● Records drawn from a dataset

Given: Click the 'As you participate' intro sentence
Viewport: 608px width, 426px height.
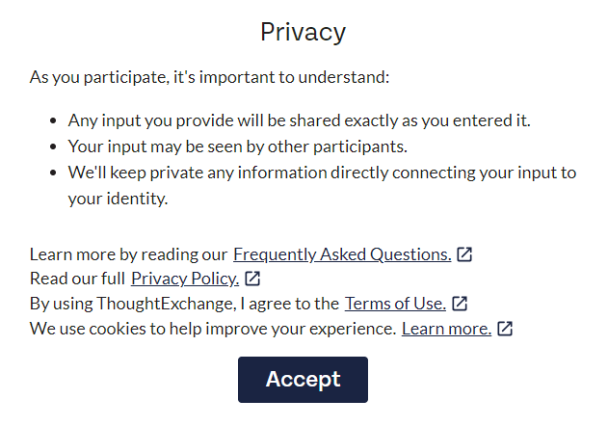Looking at the screenshot, I should pyautogui.click(x=209, y=77).
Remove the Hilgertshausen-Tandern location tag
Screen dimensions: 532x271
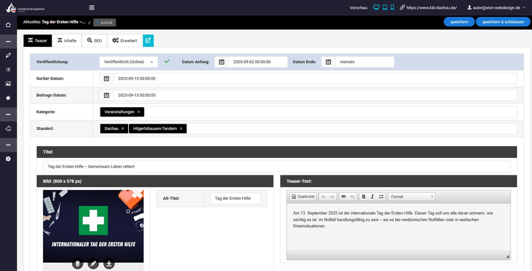[181, 129]
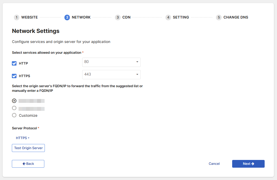Choose the first suggested origin server option

click(x=14, y=101)
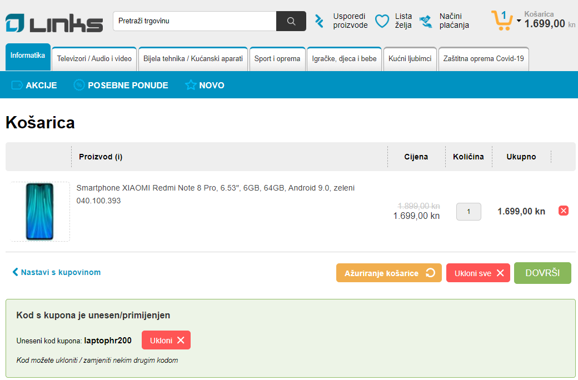Image resolution: width=578 pixels, height=380 pixels.
Task: Click the DOVRŠI checkout button
Action: point(542,273)
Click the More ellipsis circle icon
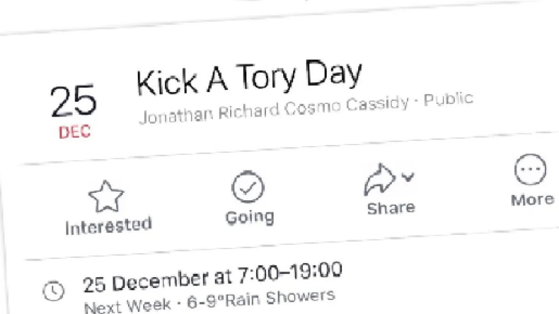This screenshot has height=314, width=559. point(531,170)
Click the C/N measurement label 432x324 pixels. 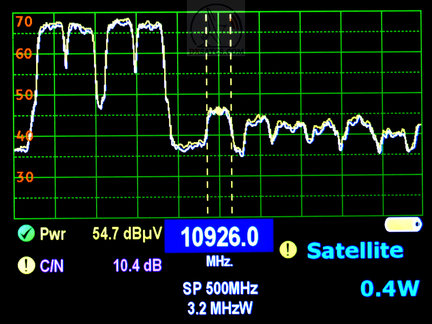51,266
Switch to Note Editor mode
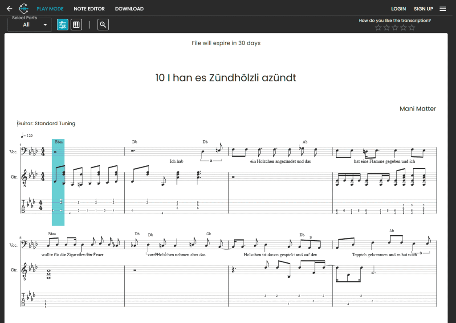 pyautogui.click(x=89, y=8)
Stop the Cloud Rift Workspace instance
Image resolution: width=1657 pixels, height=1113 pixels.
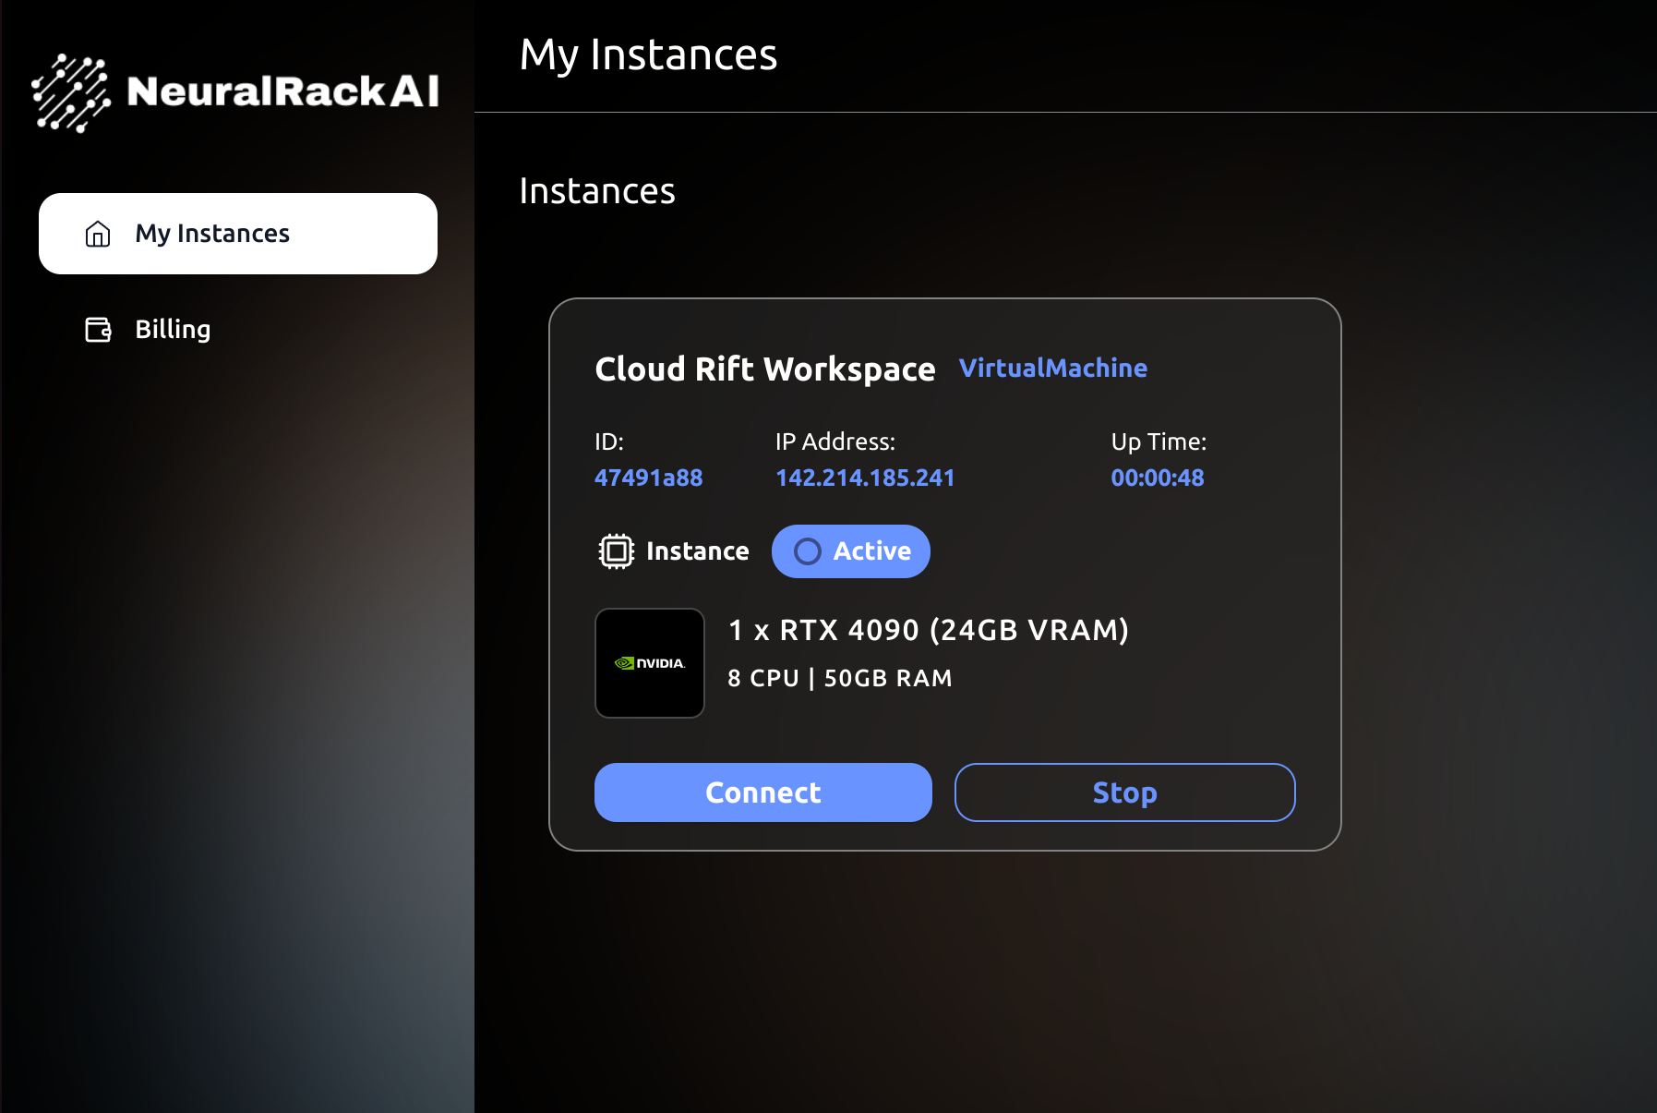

● What the exercise asks
Please transcribe exactly the lines from the start of the records through the line containing "Remove the Hilgertshausen-Tandern", leaving the pictures out.

● Finished exercise
Given: Click the 'As you participate' intro sentence
Viewport: 608px width, 426px height.
Looking at the screenshot, I should pyautogui.click(x=209, y=77).
Remove the Hilgertshausen-Tandern location tag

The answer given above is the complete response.